# Choices in graphing parallel time series

I saw this graph posted by Tyler Cowen:

and my first thought was that the bar plot should be replaced by a line plot: Six lines, one for each income category, with each line being a time series of these changes. With a line plot, you can more easily see each time series (these are hard to see in the barplot because you have to follow each color and jump from decade to decade) and also compare the patterns for each category. The line plot pretty much dominates the bar plot.

At least that was the theory. Now here’s what actually happened.

I downloaded the data as Excel files, saved them as csv, then read them into R. In all, it took close to an hour to get the data set up in the format that was needed to make the graphs. At this point it was pretty easy to make the line plot. But the result was disappointing:

The six lines are hard to untangle (sure, a better color scheme might help, but it wouldn’t really solve the problem) and the graph as a whole is much less clear than the original bar plot.

My next try was small multiples: six little graphs, each with its own time series. That didn’t work so well either (although, on the plus side, it only took a few minutes to make that graph).

Then I thought of plotting the incomes over time (all these income values are inflation-adjusted, of course):

I like this one a lot. In particular, it shows that the drop from 2000-2010 is really a drop since 2007. (Although I suppose Cowen would argue that the drop was really happening earlier and it was just that the economy was doing a Wile E. Coyote, standing in midair and not actually going into freefall until people realized they had gone off the edge of the cliff).

Still, even the time-trends graph is not quite a replacement for the original bar plot which shows so much drama. I think my recommended solution is to give the bar plot for the initial impression and then follow up immediately with the time-trends graph, which shows the big picture much more clearly.

### 7 Responses to Choices in graphing parallel time series

1. Manoel Galdino August 28, 2012 at 1:11 pm #

It’d think that this kind of post suits better to the other blog than here. And the same is true of other posts you post there instead of here. Any reason for that?

• Andrew Gelman August 28, 2012 at 6:55 pm #

Manoel:

The other blog has a backlog so I thought I’d post this one here right away as it is somewhat topical.

2. andrew long August 28, 2012 at 10:03 pm #

Huh. For me, the line graph doesn’t give me as much information as quickly.

The original bar graph is powerful for two reasons: it deals in percent change of income, and it immediately compares that change across all quintiles. Percent change of income is much easier to internalize and understand than trying to estimate the actual value represented by any given point on the lines in the line graph. And I can’t gauge percent increase or decrease at all. You’re probably a lot better at seeing those than the average reader. (Also: the asymmetric scale of income masks the actual distances between the income cohorts.)

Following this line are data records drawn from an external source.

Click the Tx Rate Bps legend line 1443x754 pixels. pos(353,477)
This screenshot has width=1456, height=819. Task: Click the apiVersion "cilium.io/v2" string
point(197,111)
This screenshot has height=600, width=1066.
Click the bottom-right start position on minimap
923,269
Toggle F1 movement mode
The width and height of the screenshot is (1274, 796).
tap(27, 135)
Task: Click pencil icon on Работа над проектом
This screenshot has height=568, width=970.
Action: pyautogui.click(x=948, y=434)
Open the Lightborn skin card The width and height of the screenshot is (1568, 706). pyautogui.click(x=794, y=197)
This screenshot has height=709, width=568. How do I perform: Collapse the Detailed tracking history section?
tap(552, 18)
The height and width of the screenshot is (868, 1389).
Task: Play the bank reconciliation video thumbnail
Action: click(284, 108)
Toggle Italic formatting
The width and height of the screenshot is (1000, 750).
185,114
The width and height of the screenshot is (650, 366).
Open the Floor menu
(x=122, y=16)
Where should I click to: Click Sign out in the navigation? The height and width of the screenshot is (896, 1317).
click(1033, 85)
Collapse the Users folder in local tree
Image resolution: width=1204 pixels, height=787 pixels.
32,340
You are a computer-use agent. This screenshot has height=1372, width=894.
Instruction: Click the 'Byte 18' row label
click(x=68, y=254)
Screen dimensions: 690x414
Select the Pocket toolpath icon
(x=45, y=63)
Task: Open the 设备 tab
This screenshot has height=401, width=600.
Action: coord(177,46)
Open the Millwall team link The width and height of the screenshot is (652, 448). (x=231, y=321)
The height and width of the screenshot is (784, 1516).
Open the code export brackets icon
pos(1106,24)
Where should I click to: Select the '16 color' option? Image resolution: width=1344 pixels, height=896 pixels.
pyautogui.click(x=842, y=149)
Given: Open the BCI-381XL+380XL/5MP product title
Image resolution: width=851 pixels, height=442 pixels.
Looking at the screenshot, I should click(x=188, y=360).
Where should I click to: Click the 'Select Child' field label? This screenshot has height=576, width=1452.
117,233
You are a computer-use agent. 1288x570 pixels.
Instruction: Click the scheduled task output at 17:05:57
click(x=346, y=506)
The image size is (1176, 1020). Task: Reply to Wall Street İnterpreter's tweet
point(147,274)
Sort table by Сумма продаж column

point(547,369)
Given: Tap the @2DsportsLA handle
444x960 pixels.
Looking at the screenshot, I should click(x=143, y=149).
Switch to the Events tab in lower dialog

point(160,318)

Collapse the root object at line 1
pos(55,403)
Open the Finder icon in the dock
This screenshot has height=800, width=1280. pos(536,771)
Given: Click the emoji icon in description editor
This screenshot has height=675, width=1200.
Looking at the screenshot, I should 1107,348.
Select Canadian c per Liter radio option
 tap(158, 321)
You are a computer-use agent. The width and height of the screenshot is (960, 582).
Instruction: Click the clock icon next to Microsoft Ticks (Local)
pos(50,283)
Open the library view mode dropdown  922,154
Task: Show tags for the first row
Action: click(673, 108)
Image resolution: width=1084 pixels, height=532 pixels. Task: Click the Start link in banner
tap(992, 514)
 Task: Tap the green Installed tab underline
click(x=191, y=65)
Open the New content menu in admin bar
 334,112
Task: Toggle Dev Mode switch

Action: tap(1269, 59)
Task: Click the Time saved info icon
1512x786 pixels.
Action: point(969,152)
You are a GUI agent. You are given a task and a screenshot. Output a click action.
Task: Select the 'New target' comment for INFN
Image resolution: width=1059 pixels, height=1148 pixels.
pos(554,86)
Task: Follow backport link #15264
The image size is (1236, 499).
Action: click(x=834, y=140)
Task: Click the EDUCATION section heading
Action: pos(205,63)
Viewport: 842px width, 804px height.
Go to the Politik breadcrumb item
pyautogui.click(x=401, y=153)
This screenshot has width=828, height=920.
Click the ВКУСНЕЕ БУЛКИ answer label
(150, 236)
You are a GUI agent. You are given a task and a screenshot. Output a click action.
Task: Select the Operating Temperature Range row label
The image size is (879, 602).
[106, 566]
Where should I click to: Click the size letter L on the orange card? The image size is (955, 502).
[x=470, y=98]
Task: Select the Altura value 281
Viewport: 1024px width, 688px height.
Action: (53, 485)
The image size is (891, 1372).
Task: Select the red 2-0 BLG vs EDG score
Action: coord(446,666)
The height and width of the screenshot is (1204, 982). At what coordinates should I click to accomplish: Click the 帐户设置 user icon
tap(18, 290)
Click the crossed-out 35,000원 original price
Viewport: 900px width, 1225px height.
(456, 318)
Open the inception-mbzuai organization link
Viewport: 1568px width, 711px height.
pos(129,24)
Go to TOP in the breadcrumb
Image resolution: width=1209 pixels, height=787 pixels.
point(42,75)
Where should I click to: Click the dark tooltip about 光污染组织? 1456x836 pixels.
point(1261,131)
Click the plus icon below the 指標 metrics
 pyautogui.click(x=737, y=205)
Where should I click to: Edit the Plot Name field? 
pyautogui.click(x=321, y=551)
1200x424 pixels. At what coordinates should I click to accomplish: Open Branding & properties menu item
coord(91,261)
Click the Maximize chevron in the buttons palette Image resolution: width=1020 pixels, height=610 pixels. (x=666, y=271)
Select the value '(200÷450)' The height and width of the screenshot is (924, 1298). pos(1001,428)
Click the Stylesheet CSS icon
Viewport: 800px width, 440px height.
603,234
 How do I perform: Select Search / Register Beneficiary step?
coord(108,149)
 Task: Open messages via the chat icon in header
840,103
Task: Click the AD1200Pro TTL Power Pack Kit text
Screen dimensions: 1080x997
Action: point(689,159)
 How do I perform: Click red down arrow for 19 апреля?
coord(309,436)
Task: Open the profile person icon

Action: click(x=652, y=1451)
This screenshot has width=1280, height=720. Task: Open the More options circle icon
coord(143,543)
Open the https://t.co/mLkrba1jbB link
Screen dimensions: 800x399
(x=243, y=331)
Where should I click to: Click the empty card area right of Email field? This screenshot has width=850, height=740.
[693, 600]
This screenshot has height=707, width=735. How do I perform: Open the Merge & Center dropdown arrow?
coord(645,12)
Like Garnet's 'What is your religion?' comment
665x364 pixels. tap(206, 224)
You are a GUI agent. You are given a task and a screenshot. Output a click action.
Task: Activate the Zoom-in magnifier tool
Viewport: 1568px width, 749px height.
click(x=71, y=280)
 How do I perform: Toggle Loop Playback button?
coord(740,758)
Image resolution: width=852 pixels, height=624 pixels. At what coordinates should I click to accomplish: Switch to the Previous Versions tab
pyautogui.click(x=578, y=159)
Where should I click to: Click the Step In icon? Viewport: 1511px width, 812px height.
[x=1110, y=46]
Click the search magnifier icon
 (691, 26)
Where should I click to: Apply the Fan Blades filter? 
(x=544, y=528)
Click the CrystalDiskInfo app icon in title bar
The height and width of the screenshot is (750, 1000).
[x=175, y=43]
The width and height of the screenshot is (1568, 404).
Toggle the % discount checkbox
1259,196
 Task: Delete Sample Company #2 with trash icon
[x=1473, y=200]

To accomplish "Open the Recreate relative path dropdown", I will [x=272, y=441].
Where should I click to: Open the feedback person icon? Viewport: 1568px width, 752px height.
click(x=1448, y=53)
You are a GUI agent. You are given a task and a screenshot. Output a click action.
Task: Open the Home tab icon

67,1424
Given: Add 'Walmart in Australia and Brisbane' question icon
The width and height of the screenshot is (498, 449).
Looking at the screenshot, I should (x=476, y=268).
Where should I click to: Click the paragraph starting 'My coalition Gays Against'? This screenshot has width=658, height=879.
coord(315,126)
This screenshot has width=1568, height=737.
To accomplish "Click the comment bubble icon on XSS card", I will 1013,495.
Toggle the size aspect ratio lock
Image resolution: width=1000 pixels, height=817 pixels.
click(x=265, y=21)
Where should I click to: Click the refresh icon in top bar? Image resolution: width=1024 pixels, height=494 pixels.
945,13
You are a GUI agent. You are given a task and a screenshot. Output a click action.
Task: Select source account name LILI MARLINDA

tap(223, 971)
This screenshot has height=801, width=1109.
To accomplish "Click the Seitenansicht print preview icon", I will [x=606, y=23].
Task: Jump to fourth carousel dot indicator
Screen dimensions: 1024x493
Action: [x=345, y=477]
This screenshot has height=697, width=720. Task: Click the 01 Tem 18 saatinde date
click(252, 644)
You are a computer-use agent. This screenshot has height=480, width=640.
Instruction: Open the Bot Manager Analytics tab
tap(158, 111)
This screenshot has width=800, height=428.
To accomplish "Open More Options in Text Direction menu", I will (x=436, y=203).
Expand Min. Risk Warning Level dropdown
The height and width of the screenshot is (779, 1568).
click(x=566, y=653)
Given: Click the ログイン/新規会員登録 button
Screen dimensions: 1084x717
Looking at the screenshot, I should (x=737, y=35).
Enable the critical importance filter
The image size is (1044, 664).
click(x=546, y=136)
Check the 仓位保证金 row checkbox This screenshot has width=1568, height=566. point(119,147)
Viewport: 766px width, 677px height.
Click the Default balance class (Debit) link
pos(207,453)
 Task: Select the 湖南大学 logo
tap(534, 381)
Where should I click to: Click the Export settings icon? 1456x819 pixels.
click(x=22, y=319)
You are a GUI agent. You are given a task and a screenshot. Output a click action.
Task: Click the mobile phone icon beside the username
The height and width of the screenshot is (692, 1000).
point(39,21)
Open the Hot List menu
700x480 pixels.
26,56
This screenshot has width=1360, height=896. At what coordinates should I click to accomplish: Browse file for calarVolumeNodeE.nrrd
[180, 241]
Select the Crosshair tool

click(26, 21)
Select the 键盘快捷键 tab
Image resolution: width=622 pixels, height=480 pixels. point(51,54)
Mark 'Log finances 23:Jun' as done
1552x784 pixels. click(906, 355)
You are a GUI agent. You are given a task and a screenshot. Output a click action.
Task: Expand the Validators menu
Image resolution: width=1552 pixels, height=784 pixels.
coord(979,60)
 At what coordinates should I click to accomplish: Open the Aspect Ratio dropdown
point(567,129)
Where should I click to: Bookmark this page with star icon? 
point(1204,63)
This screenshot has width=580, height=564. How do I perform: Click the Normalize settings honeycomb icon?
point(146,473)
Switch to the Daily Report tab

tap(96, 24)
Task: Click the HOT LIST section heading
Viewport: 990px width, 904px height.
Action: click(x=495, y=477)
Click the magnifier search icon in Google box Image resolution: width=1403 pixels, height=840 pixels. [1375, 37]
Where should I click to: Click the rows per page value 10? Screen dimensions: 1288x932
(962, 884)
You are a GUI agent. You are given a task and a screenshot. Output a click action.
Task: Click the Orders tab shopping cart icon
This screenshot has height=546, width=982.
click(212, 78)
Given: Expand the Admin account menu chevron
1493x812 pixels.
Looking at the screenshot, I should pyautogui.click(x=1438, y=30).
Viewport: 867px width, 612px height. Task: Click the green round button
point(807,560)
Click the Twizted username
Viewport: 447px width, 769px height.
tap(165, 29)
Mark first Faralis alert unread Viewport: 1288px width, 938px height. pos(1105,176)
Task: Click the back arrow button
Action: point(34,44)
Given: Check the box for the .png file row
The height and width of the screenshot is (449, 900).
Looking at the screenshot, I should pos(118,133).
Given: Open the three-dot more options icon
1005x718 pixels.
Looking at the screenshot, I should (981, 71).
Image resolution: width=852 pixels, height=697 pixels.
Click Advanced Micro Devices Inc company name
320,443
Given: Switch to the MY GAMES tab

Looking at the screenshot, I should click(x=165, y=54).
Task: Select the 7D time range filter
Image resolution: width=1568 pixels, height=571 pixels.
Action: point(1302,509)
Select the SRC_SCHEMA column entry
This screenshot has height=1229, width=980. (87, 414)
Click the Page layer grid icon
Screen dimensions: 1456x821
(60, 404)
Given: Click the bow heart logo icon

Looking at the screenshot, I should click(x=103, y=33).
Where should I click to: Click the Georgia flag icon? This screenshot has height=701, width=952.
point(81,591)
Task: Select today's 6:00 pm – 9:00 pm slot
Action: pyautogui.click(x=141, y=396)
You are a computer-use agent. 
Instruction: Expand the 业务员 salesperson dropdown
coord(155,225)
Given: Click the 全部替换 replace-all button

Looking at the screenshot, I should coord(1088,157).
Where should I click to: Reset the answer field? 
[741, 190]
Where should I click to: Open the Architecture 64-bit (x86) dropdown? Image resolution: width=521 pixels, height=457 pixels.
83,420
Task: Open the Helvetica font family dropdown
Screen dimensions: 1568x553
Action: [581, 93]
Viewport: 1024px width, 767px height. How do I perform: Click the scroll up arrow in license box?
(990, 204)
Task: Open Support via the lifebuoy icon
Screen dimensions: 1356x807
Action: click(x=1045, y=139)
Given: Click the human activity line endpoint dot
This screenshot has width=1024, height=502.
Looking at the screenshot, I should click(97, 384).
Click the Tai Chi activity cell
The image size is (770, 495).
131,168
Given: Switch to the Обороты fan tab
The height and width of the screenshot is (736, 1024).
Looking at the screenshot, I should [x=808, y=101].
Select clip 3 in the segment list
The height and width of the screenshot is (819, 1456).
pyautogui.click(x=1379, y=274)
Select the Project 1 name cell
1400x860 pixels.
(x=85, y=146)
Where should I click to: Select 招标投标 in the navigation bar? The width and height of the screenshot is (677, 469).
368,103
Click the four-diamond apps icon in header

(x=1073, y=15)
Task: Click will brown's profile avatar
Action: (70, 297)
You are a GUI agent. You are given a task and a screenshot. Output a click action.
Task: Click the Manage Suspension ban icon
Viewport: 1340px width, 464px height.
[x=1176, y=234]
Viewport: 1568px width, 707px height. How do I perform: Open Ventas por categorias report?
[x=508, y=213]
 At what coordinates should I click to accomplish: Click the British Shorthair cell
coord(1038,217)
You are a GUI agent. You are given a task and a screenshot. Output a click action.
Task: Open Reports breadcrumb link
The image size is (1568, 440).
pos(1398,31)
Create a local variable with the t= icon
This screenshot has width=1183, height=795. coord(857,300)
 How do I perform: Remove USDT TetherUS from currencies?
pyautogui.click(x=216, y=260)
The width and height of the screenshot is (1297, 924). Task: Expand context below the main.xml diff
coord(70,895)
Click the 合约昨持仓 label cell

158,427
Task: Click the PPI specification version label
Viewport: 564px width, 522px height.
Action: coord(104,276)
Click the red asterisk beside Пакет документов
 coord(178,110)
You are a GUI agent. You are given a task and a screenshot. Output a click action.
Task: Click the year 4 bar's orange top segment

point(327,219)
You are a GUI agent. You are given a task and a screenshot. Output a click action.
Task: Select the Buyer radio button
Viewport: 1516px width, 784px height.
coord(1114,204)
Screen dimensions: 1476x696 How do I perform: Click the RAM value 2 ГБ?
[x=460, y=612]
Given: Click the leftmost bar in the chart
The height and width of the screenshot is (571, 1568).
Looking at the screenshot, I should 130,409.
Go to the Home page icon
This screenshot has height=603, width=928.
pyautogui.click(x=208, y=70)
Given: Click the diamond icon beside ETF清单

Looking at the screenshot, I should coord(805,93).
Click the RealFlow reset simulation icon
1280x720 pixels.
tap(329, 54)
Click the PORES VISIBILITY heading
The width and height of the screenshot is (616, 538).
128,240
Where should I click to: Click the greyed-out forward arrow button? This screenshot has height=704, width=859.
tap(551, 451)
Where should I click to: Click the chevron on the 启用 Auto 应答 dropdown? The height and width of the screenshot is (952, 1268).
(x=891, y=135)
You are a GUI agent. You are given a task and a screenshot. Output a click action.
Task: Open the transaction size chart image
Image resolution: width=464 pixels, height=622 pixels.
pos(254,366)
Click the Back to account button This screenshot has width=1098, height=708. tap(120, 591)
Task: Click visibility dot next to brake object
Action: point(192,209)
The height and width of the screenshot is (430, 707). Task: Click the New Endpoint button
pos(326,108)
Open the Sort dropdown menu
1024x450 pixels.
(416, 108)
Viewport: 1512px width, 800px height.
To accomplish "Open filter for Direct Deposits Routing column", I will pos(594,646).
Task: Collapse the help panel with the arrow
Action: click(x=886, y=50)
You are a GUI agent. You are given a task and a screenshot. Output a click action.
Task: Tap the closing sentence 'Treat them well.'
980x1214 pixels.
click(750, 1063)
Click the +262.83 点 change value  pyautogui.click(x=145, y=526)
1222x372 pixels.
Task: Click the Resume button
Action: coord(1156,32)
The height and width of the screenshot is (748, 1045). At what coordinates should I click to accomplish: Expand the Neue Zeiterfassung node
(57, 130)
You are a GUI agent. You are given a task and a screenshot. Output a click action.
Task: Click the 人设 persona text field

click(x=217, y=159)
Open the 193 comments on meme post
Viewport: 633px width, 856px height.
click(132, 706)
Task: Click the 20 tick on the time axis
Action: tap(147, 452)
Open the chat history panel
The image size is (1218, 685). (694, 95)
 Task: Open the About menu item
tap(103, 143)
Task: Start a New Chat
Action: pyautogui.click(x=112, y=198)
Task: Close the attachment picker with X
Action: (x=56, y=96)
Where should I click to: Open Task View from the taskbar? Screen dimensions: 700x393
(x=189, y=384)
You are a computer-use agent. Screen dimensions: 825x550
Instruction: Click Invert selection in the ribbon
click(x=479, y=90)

What I immediately glean from the bar graph are 3 things:
1. that the economic life of the US was inestimably healthier and fairer because of the New Deal and the Great Society;
2. That whatever were the merits of the Reagan Revolution, it stomped on the poor;
3. The current Republican Party is responsible for everything wrong with the economy today.

Now, those are all debatable. But I really don’t get much of anything I can hope to argue about from the line graph.

• andrew long August 28, 2012 at 10:09 pm #

oh sorry I meant to refer to the time-trends graph, not the line graph.

• Andrew Gelman August 30, 2012 at 7:07 am #

Andrew Long:

I agree with you. That’s why I said the bar plot should be shown first. Once the reader sees the bar plot and gets the key message, I think it’s useful to see the time series plot to get the full perspective.

3. John Carson August 30, 2012 at 3:16 pm #

How about a time-trends graph on a ratio basis?

Graph the ratio of each quintile’s income to that of the bottom quintile’s. This is actual income, not change in income. Perhaps also, the ratio to the 2nd quintile would be of interest, and throw in the top 5% too.

And add horizontal lines at key levels to assist seeing how the ratio changes over time, showing a greater, or lesser, difference over the decades. (The difference as a ratio is more informative, in my opinion, than the “actual distance” that andrew long referred to.)

Would this be informative, or misleading? If misleading, how so? I think this would show the change in the change in income more readily.

Since many people want to ascribe political causes (or blame) to such income changes, perhaps plotting over 4-year or 8-year time intervals tied to the presidential cycle would be useful.

My key gripe is that virtually all such graphs do not show how individuals’ and families’ income changed over the course of a lifetime, but rather show the changes in certain statistical categories — indicative, yes, but often misleading. Related to that, the statistical categories themselves, based solely on family income at a point in time, do not take into account all the other demographic changes (family size, divorce, baby boomer population, immigrants, etc) and how those changes affect income distribution. Not to mention the change in typical working patterns, from high school direct to working in earlier decades, versus today’s pattern with college and starting work later in life for many people.

My experience, not everyone’s but certainly many’s, is little or no income in my 20’s, rising in my 30’s and 40’s, and peaking in my 50’s, going from the lowest quintile to the 4th during my working life. I’m not claiming that’s typical, but rather: Are such demographic and personal changes irrelevant? My concern is with those who are “stuck” in some sense in the lower quintiles, not the part-time working or non-working college student (that was me, many years ago) who will likely make a decent income starting in their late 20’s or early 30’s.

4. Noah Yetter August 31, 2012 at 3:07 pm #

“Still, even the time-trends graph is not quite a replacement for the original bar plot which shows so much drama.”

No, the bar graph shows drama where there is none. The time-trends graph you settled on tells the truth much more objectively.